## Work instructions
(1) From the aquarium forum thread, return the passage starting at "1. Sent wrong/incomplete" and ending at "i'm at work!", copied word for word.
(2) According to the aquarium forum thread, when is the EcoTech Marine Vectra estimated to go on sale in Canada?

## Supplied passage
------------------------------------

# New Build has been a disaster! Need help pls



## neebs (Dec 2, 2011)

Will post pictures shortly but new build has been a huge drama (transferring from my RSM 65 gallon during my move). Got a CADLIGHTs Artisan II 125 Gallon. It looked great (will post picture when its cleaned up) but there have been a number of problems because of CadLights:

1. Sent wrong/incomplete plumbing twice (which i didn't know until i paid a guy to come for the install, costing me hundreds of dollars). 

2. small scratch on the glass

3. broken glass aquarium cover

4. LED lights for sump dead on arrival.

If that wasn't enough, this morning the tubing for my main pump disconnected and my pump discharged water all over the place (don't think this is Cadlights fault, but not sure). Shorted my Gyre Pump and my Jabeo Pump. All i have in my system now is my spare MP40 keeping water circulated while i'm at work! 

I want to get an EcoTech Marine Vectra pump - does anyone sell them in Canada? Also can i burrow a DC pump (preferable adjustable) while i get this sorted out and the right pump sourced?

Thanks!


----------



## nc208082 (Jun 27, 2013)

Ecotech Vectra hasnt finished passing canadian certification yet. Right now its estimated feb 2016 before its sold here. You can buy it from states but your warranty would be invalid in Canada. Dunno if thats a dealbreaker for you.


----------

------------------------------------

## Given information

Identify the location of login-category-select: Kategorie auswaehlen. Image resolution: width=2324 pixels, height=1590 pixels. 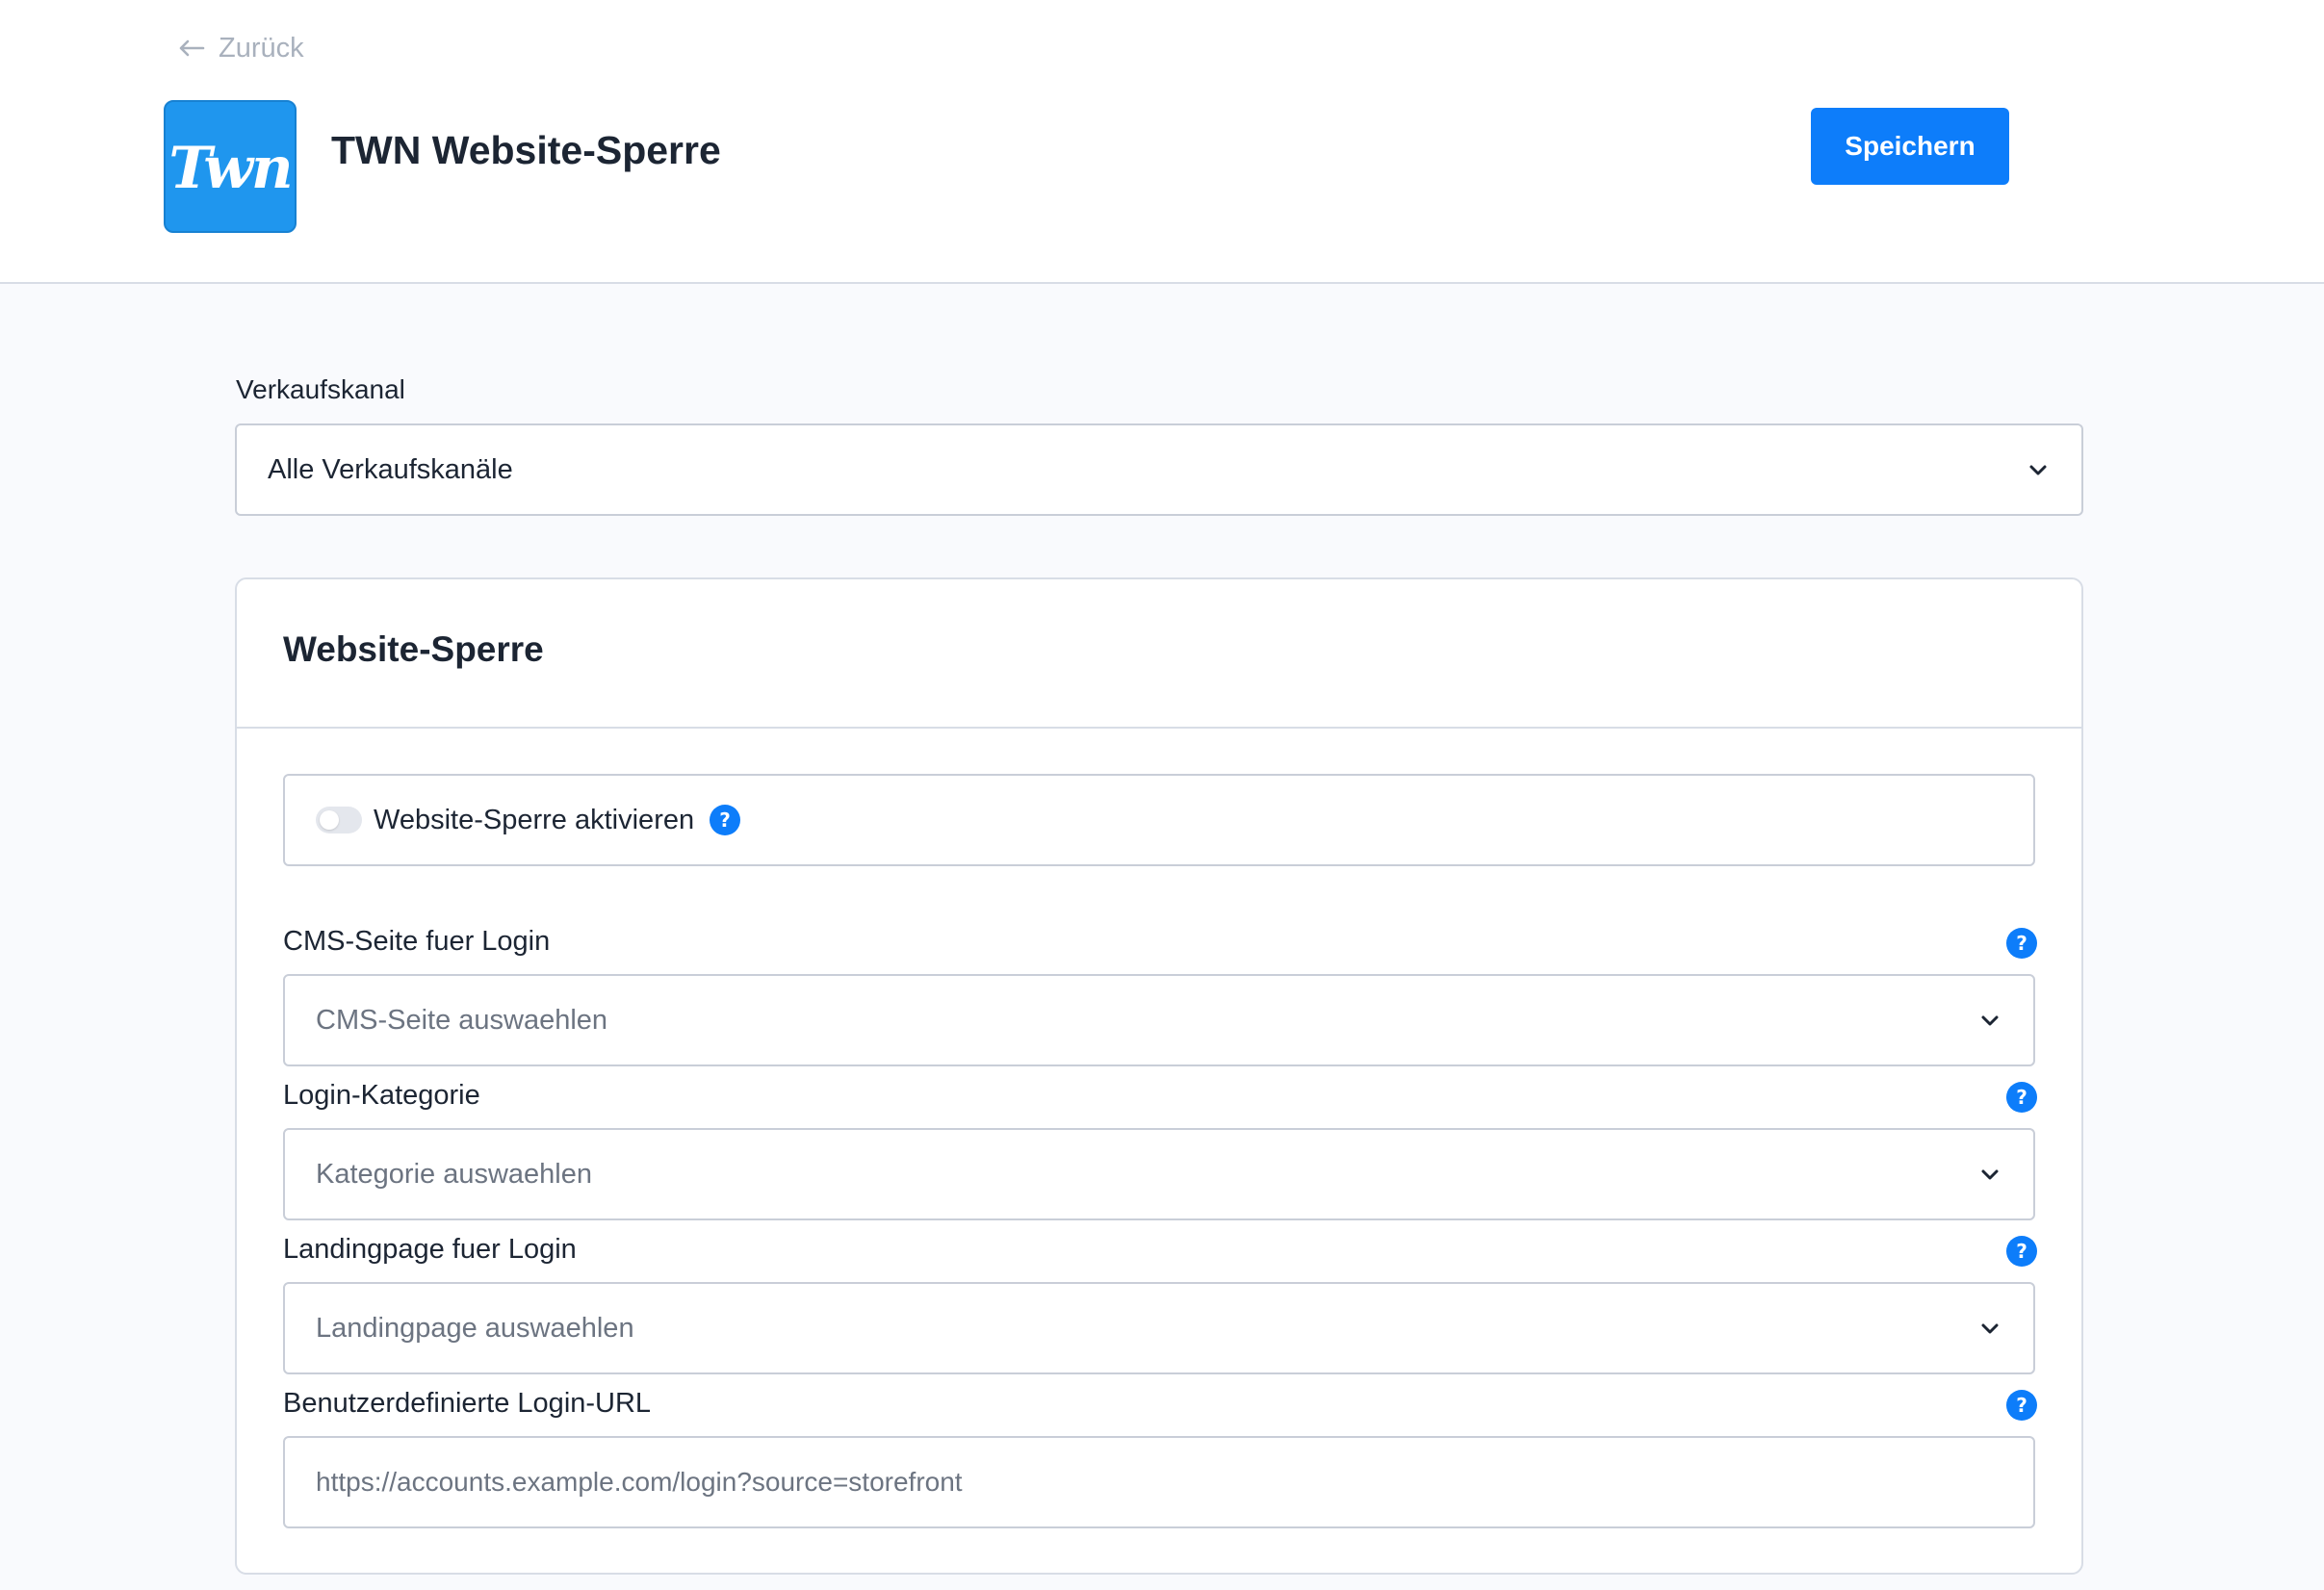
(1159, 1174).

------------------------------------

## Solutions
(1)
1. Sent wrong/incomplete plumbing twice (which i didn't know until i paid a guy to come for the install, costing me hundreds of dollars). 

2. small scratch on the glass

3. broken glass aquarium cover

4. LED lights for sump dead on arrival.

If that wasn't enough, this morning the tubing for my main pump disconnected and my pump discharged water all over the place (don't think this is Cadlights fault, but not sure). Shorted my Gyre Pump and my Jabeo Pump. All i have in my system now is my spare MP40 keeping water circulated while i'm at work!

(2) February 2016.